The scoring of continuous indicators requires a little more work. The first step for analyzing a continuous indicator is to determine the default assumption about what is considered most favorable for the ease of doing business as described above. However, due to the large range of some indicators (indicators that either involve ratios or costs are notorious for having large variance) and the need to avoid outliers skewing the overall score, a threshold of two standard deviations greater than the mean is sometimes used to define the upper boundary for an indicator and a threshold of two standard deviations less than the mean is sometimes used to define the floor.
Once a specific numeric range and directionality have been established, a city’s score for that indicator is determined using the equation ((A-B)/(A-C))*10), where A is the lowest observation (or “lowest performer”) for an indicator, across all locations, B is the observation for the location being scored, and C is the highest observation (or “highest performer”) for an indicator across all locations. This calculation produces values within a range of zero to 10, where the location(s) with the lowest regulatory performance (or those outside two standard deviations from the mean) are awarded no points, and the location(s) with the best regulatory environment are awarded 10 points. Cities in between the top and bottom receive scores based on their relative position as defined by the equation — where they end up in relation to the “frontier” of the highest-ranked indicator value. This “distance to frontier” equation and scoring method for continuous indicators can be applied to all types of indicators.

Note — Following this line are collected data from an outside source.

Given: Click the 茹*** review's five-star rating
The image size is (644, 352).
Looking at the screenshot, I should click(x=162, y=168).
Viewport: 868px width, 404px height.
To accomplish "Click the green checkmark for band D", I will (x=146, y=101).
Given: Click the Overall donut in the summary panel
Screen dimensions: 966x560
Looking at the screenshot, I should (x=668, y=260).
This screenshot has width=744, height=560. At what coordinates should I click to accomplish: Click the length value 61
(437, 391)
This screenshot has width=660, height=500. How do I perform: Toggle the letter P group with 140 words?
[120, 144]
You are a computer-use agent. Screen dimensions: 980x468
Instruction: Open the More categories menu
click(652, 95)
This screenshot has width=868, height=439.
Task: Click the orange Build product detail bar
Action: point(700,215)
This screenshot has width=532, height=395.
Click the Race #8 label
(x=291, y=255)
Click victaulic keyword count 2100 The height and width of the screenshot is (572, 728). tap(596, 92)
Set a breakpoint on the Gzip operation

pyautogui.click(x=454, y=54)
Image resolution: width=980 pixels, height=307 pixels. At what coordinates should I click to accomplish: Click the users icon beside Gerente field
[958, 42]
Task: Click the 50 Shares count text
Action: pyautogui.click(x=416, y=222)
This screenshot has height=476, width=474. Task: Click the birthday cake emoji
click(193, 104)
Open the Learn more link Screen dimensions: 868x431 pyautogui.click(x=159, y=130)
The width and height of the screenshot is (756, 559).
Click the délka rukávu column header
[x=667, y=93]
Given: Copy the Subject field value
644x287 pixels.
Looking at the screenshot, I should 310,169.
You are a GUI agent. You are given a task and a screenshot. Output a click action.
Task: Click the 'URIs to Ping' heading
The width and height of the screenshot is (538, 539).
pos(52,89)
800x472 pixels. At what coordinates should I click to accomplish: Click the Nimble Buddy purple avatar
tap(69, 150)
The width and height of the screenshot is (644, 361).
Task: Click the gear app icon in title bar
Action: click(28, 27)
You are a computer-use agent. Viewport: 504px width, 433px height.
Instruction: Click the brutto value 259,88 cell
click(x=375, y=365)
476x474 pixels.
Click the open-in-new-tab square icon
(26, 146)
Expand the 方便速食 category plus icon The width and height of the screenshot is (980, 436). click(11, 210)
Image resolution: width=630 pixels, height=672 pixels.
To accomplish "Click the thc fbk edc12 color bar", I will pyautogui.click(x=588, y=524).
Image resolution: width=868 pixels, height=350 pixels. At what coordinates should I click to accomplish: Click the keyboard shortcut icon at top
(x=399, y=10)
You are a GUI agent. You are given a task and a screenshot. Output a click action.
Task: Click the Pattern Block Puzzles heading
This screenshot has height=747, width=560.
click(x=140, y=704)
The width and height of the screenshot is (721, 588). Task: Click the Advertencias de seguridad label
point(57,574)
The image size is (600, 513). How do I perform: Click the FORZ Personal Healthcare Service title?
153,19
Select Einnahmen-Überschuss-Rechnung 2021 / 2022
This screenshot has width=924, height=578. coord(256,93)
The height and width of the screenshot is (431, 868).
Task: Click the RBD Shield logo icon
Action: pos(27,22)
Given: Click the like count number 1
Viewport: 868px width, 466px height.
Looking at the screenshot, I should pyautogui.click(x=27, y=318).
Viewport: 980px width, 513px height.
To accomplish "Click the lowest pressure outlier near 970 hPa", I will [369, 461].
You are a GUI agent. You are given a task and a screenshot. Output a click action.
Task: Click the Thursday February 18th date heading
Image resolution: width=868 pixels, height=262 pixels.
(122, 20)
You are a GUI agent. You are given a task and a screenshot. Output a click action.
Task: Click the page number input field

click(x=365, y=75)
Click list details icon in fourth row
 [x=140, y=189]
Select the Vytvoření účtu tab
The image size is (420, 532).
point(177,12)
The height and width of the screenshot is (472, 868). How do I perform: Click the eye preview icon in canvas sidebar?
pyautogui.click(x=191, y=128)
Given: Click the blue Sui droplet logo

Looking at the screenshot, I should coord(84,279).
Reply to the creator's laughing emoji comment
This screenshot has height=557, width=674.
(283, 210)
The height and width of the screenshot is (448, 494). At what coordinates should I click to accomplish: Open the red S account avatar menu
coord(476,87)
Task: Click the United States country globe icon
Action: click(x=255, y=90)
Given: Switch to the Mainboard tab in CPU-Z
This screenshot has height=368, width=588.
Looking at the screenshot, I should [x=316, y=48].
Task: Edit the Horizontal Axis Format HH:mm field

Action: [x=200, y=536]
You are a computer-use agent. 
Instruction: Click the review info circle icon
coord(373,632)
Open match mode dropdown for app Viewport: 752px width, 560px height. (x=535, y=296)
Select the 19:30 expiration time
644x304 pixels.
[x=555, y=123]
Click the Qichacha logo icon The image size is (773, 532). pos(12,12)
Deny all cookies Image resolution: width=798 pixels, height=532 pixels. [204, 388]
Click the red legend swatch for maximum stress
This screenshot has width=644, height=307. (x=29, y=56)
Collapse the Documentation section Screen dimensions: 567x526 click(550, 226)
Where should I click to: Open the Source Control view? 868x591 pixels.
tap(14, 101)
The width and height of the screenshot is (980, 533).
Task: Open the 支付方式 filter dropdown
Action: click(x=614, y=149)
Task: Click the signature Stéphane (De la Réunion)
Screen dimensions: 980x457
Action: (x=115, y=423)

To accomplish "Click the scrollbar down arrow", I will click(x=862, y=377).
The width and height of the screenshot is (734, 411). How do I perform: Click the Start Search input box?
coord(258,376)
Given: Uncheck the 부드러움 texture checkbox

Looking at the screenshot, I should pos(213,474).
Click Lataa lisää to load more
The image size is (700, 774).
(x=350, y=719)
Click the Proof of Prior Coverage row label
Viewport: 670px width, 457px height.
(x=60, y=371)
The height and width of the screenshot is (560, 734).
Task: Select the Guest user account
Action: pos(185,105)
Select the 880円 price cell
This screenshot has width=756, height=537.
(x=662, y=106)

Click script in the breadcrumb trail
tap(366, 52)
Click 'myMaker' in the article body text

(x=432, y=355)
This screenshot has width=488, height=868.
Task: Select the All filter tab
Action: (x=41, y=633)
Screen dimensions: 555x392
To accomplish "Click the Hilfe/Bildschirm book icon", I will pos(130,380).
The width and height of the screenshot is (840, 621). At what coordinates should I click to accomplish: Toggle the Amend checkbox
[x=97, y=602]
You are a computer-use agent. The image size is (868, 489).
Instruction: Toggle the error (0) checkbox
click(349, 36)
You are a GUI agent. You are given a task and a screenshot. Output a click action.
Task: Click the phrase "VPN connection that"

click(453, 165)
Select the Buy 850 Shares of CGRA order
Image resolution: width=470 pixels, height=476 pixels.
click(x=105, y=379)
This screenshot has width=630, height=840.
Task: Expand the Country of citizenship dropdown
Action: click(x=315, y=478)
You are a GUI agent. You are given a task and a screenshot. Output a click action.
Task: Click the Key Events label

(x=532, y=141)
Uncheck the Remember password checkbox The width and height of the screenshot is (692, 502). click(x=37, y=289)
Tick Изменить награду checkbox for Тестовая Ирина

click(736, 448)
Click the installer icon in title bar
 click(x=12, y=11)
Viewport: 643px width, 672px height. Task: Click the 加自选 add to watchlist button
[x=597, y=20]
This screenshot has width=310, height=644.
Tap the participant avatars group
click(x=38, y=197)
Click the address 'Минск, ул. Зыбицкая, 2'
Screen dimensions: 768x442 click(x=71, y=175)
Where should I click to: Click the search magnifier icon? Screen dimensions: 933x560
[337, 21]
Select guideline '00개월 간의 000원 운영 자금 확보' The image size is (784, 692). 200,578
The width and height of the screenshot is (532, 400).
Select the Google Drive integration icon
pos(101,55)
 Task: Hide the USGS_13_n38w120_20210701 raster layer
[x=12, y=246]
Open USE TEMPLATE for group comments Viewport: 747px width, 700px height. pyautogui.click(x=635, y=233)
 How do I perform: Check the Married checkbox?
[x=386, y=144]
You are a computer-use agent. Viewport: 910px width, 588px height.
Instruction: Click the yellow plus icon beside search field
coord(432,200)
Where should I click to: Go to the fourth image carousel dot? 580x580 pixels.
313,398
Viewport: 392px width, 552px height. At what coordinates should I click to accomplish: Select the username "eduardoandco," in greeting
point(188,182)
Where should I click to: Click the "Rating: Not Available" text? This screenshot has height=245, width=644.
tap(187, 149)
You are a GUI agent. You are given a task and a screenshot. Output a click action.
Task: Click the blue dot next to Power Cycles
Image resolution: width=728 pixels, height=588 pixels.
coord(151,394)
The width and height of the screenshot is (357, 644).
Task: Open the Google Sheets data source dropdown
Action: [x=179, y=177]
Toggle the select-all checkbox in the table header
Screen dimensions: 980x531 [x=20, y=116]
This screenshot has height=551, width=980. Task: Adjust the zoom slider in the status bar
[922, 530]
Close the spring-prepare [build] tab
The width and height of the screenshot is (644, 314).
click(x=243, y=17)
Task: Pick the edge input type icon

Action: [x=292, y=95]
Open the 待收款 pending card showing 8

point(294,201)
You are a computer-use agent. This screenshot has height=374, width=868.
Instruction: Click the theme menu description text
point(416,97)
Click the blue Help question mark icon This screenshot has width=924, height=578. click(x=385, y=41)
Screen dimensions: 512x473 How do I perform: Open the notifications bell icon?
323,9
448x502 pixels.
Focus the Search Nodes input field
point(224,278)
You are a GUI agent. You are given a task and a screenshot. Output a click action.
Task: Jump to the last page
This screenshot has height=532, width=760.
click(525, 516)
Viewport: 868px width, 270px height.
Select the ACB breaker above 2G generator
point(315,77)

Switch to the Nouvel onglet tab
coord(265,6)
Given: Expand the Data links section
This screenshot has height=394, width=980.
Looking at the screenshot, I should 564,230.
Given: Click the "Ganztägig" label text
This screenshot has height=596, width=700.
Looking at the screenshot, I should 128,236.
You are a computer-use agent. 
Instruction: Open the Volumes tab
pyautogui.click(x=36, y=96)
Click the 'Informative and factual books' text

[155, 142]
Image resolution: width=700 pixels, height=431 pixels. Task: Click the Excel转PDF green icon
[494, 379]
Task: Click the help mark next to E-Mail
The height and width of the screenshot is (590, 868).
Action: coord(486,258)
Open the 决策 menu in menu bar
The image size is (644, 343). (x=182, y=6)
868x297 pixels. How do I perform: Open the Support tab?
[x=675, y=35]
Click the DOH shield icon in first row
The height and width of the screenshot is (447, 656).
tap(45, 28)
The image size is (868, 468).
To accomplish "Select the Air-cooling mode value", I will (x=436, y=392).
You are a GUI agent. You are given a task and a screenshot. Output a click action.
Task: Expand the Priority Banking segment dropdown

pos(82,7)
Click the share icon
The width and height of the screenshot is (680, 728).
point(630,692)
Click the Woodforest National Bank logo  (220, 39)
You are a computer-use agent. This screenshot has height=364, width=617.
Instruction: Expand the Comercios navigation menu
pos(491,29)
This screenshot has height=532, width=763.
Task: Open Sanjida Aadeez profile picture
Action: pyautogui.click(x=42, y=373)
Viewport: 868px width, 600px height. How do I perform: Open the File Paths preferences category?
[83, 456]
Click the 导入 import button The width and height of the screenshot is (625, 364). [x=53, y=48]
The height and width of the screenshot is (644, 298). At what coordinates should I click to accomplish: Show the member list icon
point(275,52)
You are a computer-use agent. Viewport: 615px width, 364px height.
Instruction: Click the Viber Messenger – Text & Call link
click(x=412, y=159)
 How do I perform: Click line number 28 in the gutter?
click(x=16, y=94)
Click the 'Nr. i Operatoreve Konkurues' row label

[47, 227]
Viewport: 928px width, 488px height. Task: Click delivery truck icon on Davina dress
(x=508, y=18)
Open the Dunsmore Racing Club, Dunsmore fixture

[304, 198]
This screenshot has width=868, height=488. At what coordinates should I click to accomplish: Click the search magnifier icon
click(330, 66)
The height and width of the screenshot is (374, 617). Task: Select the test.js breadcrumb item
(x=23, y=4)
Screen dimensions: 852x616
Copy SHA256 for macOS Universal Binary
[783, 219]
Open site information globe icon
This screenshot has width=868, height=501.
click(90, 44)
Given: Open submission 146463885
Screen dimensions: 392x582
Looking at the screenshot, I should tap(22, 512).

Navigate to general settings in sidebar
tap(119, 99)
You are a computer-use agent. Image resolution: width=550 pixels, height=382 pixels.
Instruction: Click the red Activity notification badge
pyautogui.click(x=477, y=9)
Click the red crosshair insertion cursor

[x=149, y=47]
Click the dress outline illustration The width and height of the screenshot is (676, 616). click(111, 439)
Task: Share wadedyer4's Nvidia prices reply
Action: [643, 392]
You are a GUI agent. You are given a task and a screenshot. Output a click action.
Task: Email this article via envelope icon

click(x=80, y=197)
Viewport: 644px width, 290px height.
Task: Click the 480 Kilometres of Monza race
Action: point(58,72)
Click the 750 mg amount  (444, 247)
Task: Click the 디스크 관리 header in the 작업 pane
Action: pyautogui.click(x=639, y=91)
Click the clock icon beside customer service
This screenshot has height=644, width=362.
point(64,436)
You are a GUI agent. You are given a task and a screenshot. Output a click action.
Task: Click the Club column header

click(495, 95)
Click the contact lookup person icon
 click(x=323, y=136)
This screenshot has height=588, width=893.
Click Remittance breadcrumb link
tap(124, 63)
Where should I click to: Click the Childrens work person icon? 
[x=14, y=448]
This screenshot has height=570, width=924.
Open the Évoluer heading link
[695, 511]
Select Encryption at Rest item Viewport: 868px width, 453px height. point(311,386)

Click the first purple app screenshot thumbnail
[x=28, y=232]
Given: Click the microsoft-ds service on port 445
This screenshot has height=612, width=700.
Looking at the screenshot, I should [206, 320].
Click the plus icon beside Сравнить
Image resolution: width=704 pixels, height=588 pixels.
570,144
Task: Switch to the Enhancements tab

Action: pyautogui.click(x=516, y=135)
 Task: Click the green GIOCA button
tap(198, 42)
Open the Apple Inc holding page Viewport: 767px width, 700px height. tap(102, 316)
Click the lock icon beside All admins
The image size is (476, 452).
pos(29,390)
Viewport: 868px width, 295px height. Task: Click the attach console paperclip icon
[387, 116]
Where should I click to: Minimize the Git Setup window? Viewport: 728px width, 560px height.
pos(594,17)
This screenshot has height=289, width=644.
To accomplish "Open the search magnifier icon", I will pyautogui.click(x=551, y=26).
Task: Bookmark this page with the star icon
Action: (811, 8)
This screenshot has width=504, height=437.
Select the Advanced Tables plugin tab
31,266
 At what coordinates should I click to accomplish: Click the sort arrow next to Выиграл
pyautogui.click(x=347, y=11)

This “distance to frontier” method is also used when scoring groups. The difference is that, after deciding the directionality, the sum of all indicator scores within the group is first divided by the number of indicators included in the group, producing an average for that group. Then that average is scored based on the group’s distance to the frontier using the formula above.
Indexes are scored in a similar fashion. The top and bottom values are assigned and the numeric score is calculated using the “distance to frontier” formula.
Scoring the Categories
To generate a score for a particular category, the scores among all variables, groups, and indexes within the category must first be aggregated. That aggregate score is then divided by the total number of indicators. This creates an average for the entire category. The average value for a category is used so that locations with missing or incomplete data are still able to be ranked and scored in a similar fashion to those with a complete dataset and not penalized by lack of data. That average value is the category score.
Step 4: Calculating the Ease of Doing Business Score
The Ease of Doing Business Score is derived by averaging the indicator scores across all categories. Any effect of missing data is significantly reduced at this level of aggregation. This number is then multiplied by 10 to allow the final score to resemble a percentage (i.e., out of 100%).